▶ [Records for this task]
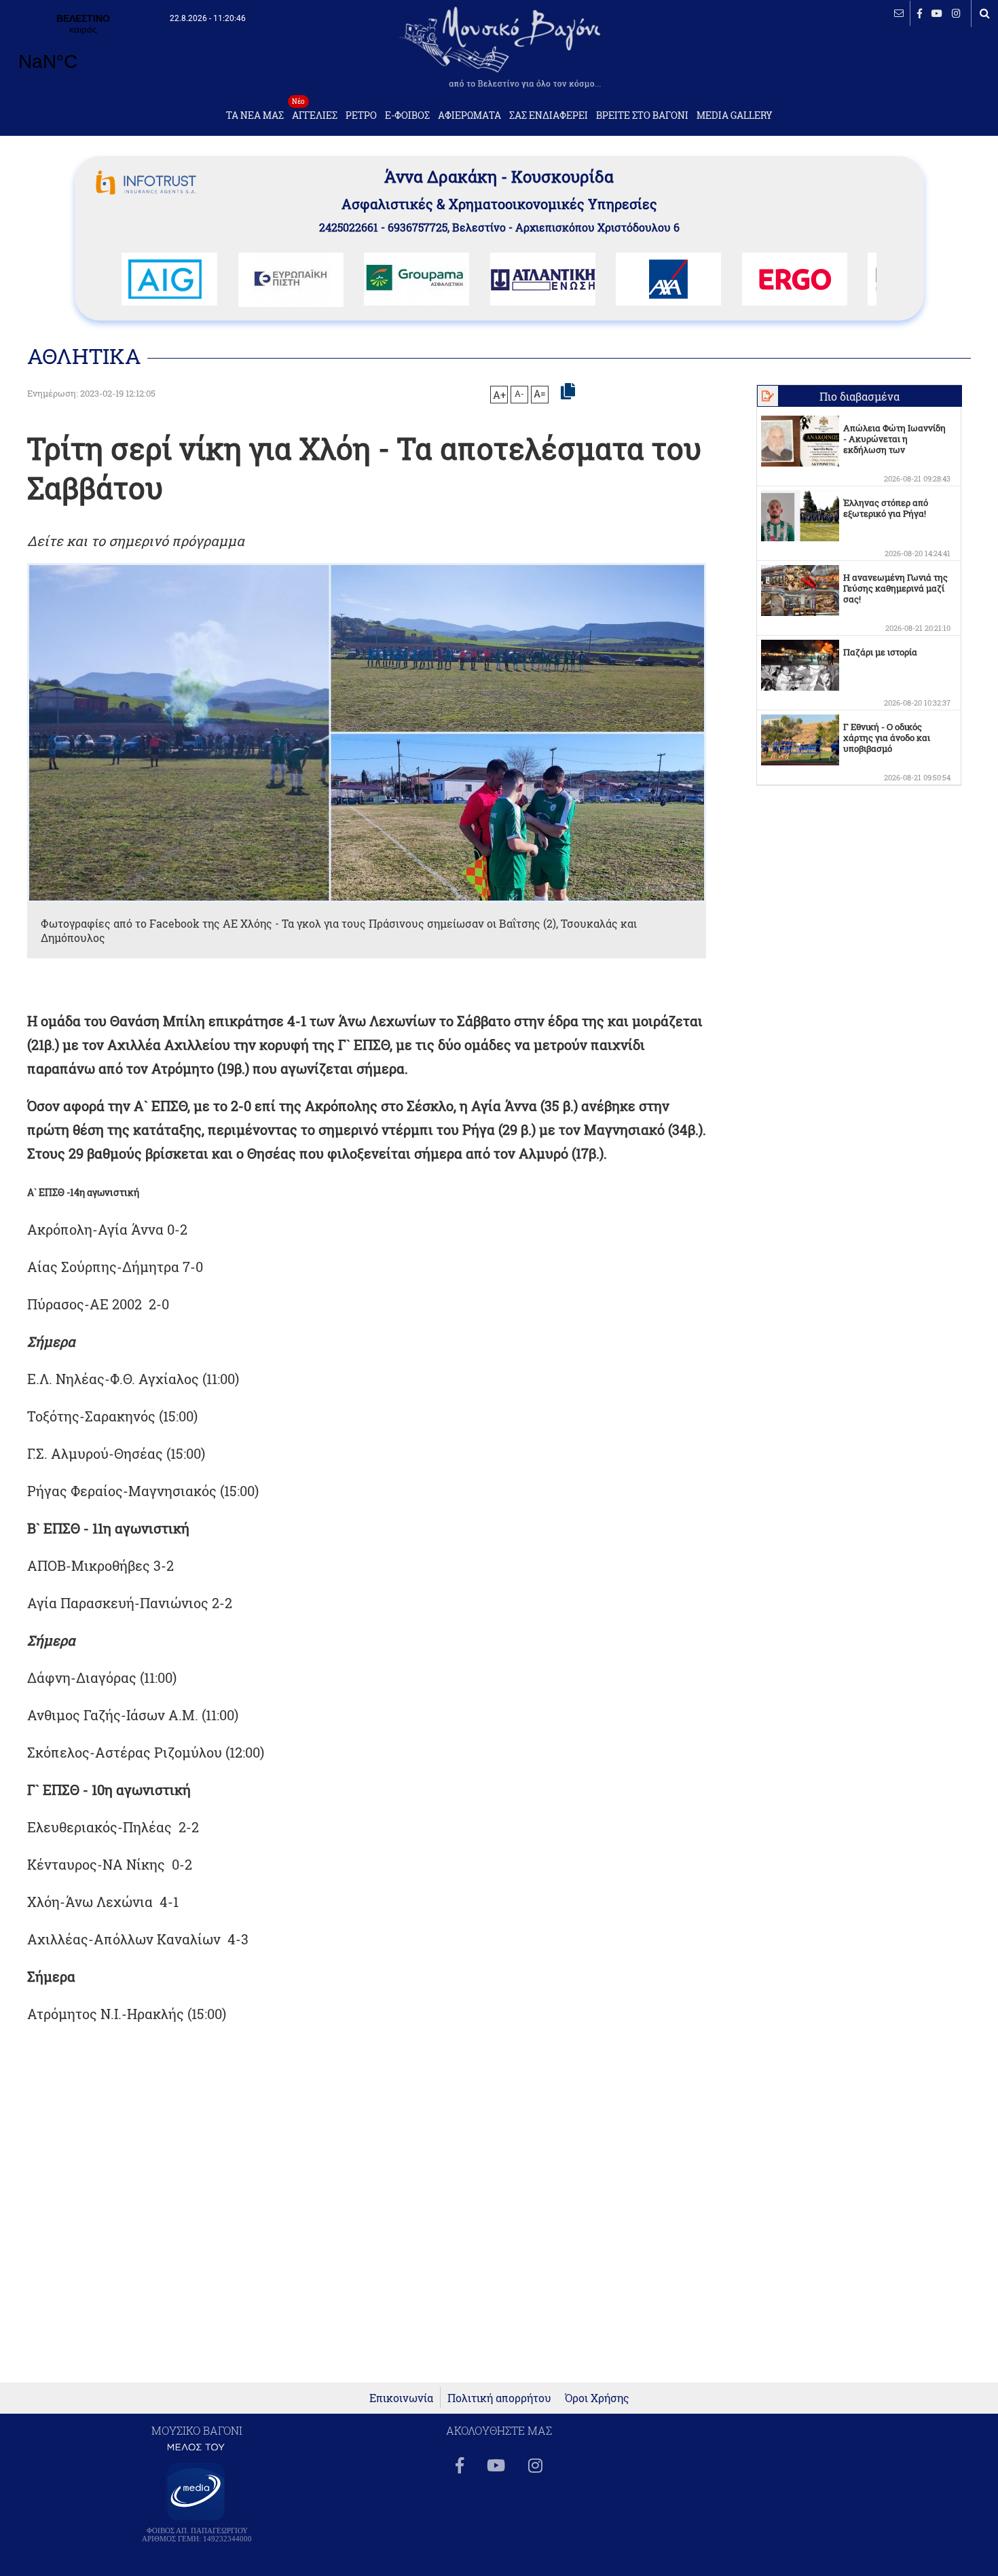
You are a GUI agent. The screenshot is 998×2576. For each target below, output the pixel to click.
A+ (499, 394)
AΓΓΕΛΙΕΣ (314, 112)
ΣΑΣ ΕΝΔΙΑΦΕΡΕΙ (548, 115)
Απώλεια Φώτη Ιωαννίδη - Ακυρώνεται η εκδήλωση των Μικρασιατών (894, 444)
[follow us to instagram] (956, 13)
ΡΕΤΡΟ (361, 115)
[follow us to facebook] (919, 13)
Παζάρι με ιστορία (880, 652)
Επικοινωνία (401, 2398)
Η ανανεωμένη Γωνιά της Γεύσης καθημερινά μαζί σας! (895, 588)
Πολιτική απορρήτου (499, 2398)
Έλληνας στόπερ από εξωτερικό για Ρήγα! (885, 508)
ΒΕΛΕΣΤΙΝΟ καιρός (83, 51)
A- (519, 393)
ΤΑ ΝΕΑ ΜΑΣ (255, 115)
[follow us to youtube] (937, 13)
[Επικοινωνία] (899, 13)
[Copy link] (568, 392)
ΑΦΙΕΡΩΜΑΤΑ (469, 115)
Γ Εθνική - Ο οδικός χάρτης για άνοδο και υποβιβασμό (886, 737)
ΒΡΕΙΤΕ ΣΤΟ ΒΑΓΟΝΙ (642, 115)
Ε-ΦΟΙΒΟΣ (407, 115)
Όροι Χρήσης (597, 2398)
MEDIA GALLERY (735, 115)
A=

▶ [Work to be completed] Reproduce verbatim the opening line of the material and every line after it, up to and including the line with "Η ανανεωμένη Γωνιά", but no pictures.

▶ [Worked solution]
You are a GUI agent. The screenshot is 998×2576. For each target below, output the pixel to click.
A+ (499, 394)
AΓΓΕΛΙΕΣ (314, 112)
ΣΑΣ ΕΝΔΙΑΦΕΡΕΙ (548, 115)
Απώλεια Φώτη Ιωαννίδη - Ακυρώνεται η εκδήλωση των Μικρασιατών (894, 444)
[follow us to instagram] (956, 13)
ΡΕΤΡΟ (361, 115)
[follow us to facebook] (919, 13)
Παζάρι με ιστορία (880, 652)
Επικοινωνία (401, 2398)
Η ανανεωμένη Γωνιά της Γεύσης καθημερινά μαζί σας! (895, 588)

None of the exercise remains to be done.